▶ _BRIEF_: From the entries below, transcribe exactly the lines between the line holding "Task: Swap primary and secondary colors" and the line holding "Task: Click the Export Data button", inclusive; skip all other lines.

▶ _TASK INPUTS_:
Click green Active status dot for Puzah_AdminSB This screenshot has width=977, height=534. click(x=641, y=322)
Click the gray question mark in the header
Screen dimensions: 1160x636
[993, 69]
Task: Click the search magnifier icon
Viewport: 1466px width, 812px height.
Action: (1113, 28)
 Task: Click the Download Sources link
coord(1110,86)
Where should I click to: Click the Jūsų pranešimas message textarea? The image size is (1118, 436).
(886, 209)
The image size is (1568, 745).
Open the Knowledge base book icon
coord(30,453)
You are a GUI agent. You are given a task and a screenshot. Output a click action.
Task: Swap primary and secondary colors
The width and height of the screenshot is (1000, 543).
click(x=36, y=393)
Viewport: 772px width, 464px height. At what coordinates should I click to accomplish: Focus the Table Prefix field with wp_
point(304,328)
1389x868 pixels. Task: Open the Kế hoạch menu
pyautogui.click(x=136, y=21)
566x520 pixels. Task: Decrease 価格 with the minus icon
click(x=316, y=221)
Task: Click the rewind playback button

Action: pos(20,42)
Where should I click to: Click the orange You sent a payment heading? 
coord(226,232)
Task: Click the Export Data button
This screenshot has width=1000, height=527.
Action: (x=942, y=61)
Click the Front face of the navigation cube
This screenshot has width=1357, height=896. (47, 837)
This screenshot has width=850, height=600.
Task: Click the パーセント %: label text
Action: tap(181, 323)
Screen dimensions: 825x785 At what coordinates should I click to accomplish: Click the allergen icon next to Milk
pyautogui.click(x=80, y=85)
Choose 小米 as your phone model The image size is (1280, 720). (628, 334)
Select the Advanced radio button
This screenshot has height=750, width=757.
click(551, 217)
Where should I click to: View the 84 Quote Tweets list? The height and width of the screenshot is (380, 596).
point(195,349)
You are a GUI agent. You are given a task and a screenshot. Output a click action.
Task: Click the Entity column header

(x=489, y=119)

▶ _OUTPUT BELOW_:
Task: Swap primary and secondary colors
The width and height of the screenshot is (1000, 543).
click(x=36, y=393)
Viewport: 772px width, 464px height. At what coordinates should I click to accomplish: Focus the Table Prefix field with wp_
point(304,328)
1389x868 pixels. Task: Open the Kế hoạch menu
pyautogui.click(x=136, y=21)
566x520 pixels. Task: Decrease 価格 with the minus icon
click(x=316, y=221)
Task: Click the rewind playback button

Action: pos(20,42)
Where should I click to: Click the orange You sent a payment heading? 
coord(226,232)
Task: Click the Export Data button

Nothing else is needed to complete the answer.